Perry resorted to the same defense, if one can call it that, later in the same interview. When asked by host George Stephanopoulos how he could act as an impartial investigator given his role as a subject of the investigation, Perry again downplayed the depth of the allegations.

“Should everybody in Congress that disagrees with somebody be barred from doing the oversight and investigative powers that Congress has?” he asked, grossly misstating the argument.

If nothing else, it’s refreshing to hear Perry defend the House’s “oversight and investigative powers.” He has long failed to acknowledge those very powers and responsibilities, ignoring subpoenas and refusing to cooperate with numerous probes into his actions before, during and after Jan. 6. And he remains in a heated battle with the FBI over the contents of his cellphone, which the agency seized last summer.

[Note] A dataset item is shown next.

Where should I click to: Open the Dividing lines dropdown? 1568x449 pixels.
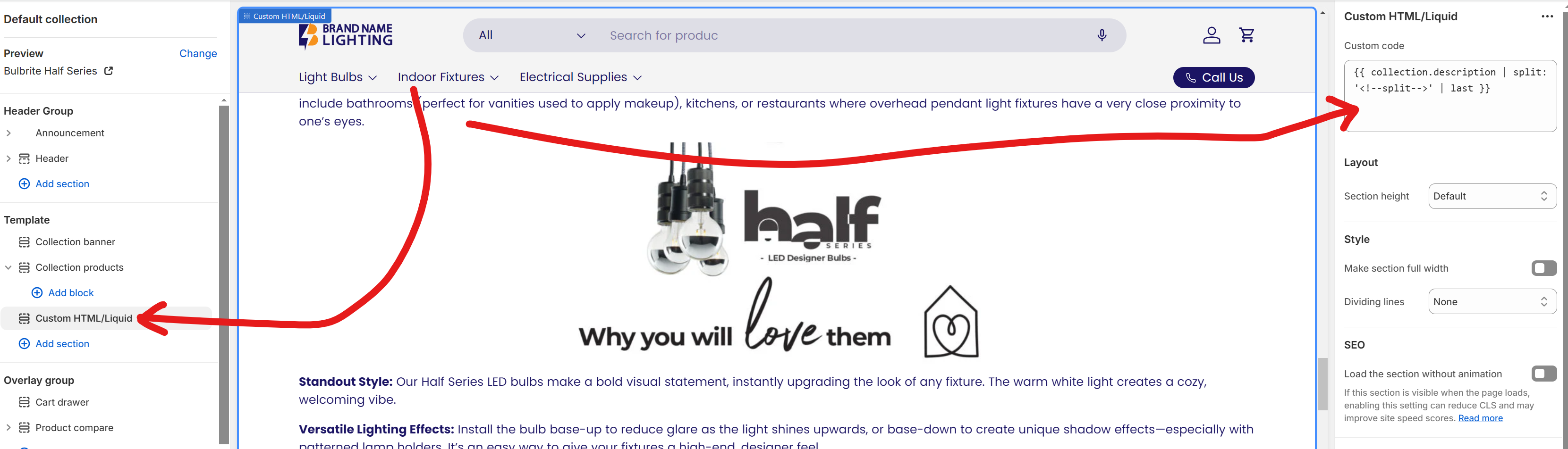pyautogui.click(x=1492, y=302)
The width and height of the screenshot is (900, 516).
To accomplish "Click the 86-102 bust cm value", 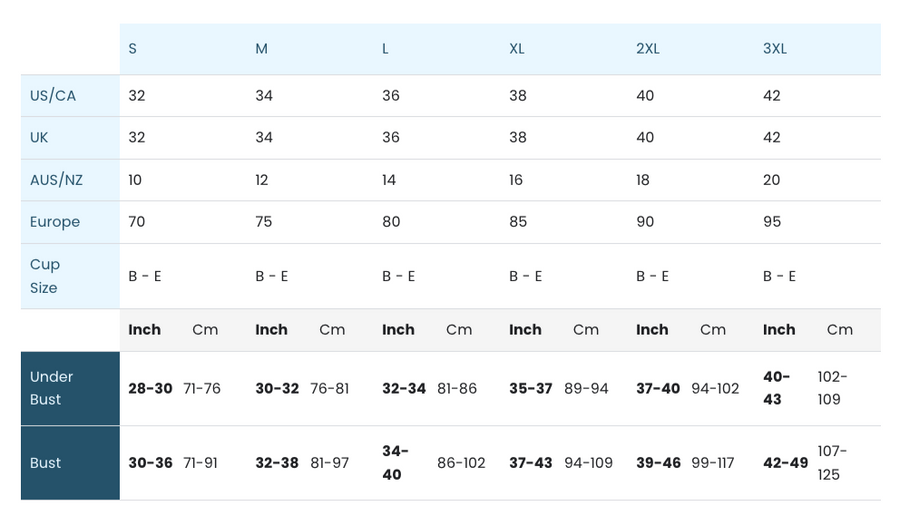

Perry’s role was such that the bipartisan House committee that investigated the Jan. 6 attacks under the previous Congress referred him to the House Ethics Committee. That committee, however, has been conveniently neutered by the new Republican majority.

The refusal of Perry to recuse himself, the declared intentions to target the Biden family and the formation of a so-called Select Subcommittee on the Weaponization of the Federal Government (not that they’ve come to any hasty conclusions), give up House GOP game. Republicans will employ government means for partisan ends by conducting questionable probes intended to discredit their foes, protect their allies and cast doubt on legitimate findings conducted by fair and thorough-going investigations.

It’s a sad abuse of power and the fact that such little effort is being made to hide their intentions demonstrates the lack of conscience on the part of the new House leadership.

And the poster boy for these shabby and politically motivated maneuvers is very likely to be none other than Scott Perry.